═════ Record list ═════

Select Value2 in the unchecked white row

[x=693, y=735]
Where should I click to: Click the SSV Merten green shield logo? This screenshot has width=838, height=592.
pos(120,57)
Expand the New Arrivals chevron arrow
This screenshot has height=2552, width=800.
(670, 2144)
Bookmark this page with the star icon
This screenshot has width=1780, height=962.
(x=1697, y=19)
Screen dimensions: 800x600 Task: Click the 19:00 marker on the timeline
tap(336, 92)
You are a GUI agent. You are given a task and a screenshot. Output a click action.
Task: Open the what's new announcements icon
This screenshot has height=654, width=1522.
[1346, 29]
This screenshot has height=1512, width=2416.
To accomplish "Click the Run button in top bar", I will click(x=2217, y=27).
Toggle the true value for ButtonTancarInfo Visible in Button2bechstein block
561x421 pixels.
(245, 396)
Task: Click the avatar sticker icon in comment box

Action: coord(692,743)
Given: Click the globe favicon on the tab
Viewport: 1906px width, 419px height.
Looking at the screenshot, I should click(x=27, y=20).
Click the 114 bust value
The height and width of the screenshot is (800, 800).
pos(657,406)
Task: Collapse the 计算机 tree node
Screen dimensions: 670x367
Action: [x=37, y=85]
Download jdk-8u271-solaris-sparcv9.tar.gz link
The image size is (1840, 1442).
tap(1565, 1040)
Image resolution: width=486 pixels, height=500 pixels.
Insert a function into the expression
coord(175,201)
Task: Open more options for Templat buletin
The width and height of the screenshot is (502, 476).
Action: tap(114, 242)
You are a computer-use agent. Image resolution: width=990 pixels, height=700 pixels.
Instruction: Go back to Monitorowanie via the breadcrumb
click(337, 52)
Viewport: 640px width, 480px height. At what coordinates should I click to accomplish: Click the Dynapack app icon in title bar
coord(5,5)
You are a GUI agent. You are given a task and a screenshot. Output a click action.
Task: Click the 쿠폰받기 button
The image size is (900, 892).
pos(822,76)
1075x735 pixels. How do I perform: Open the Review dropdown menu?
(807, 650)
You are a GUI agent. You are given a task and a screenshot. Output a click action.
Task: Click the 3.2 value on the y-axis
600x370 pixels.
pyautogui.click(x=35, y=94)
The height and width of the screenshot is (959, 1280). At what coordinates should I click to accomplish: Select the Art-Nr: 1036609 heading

═════

**Problem to work on:**
Return every line above that contains the string "coordinates". Case counts.

**Solution to this exercise:**
Viewport: 640px width, 480px height. At what coordinates should I click to accomplish: Click the Dynapack app icon in title bar
The height and width of the screenshot is (959, 1280). At what coordinates should I click to accomplish: Select the Art-Nr: 1036609 heading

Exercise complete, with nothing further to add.